--- SOURCE INFORMATION Enclosed Below ---

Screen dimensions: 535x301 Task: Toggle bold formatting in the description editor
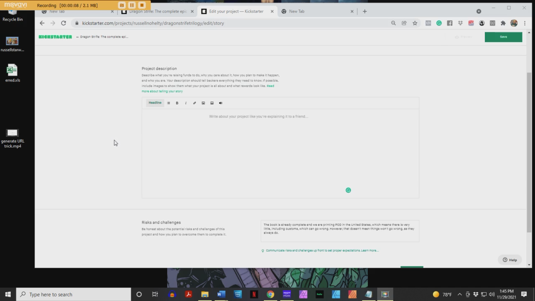(177, 103)
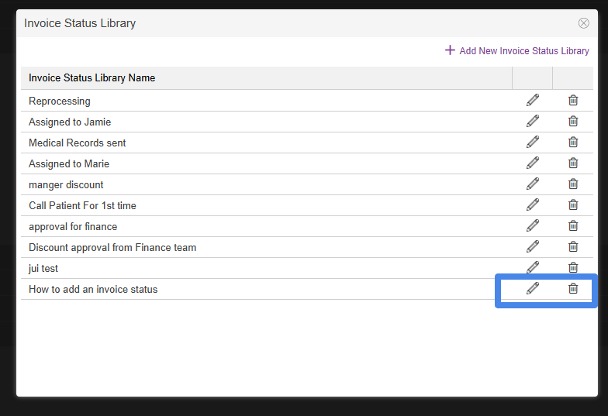
Task: Edit Call Patient For 1st time status
Action: (x=533, y=205)
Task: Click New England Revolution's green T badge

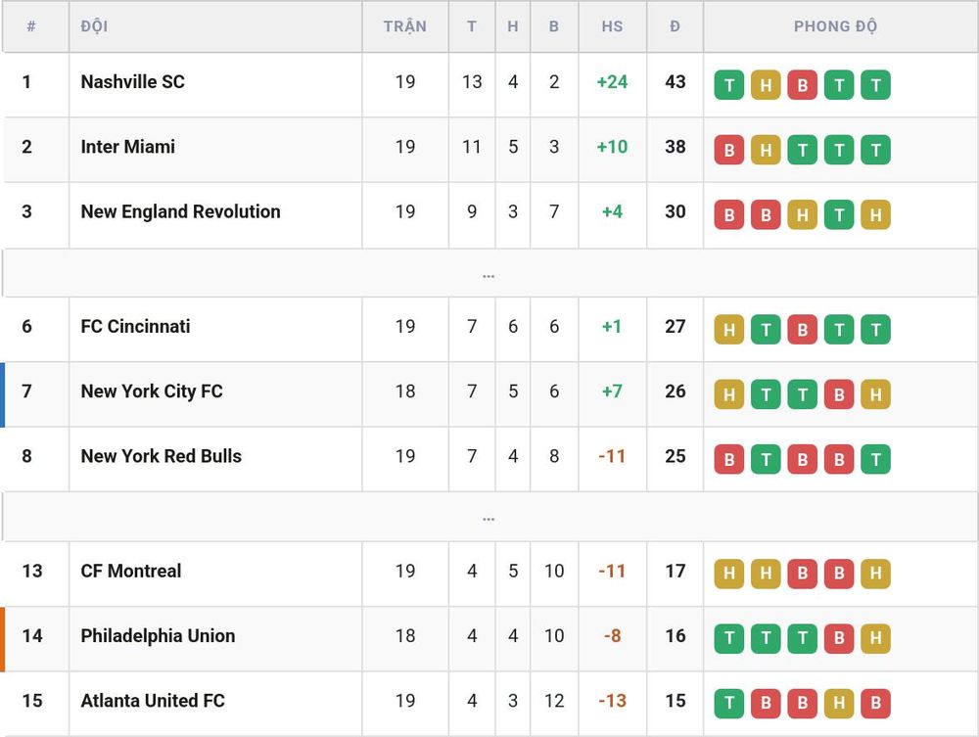Action: tap(839, 214)
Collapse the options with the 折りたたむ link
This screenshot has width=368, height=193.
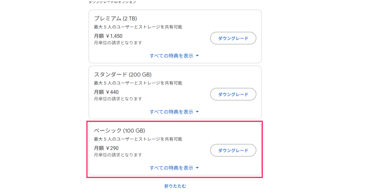[175, 186]
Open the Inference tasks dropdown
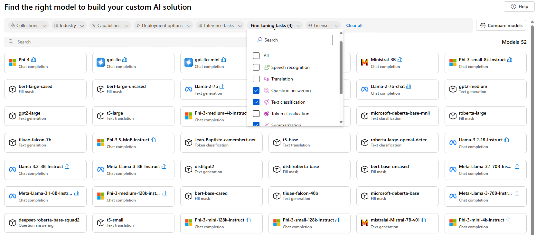 tap(220, 25)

--- End of Enclosed SOURCE INFORMATION ---

Set the records down again precisely, skipping every image.

Screen dimensions: 535x301 Task: Toggle bold formatting in the description editor
(177, 103)
Task: Edit Call Patient For 1st time status
Action: (x=533, y=205)
Task: Click New England Revolution's green T badge

Action: tap(839, 214)
Collapse the options with the 折りたたむ link
This screenshot has width=368, height=193.
[175, 186]
Open the Inference tasks dropdown
 tap(220, 25)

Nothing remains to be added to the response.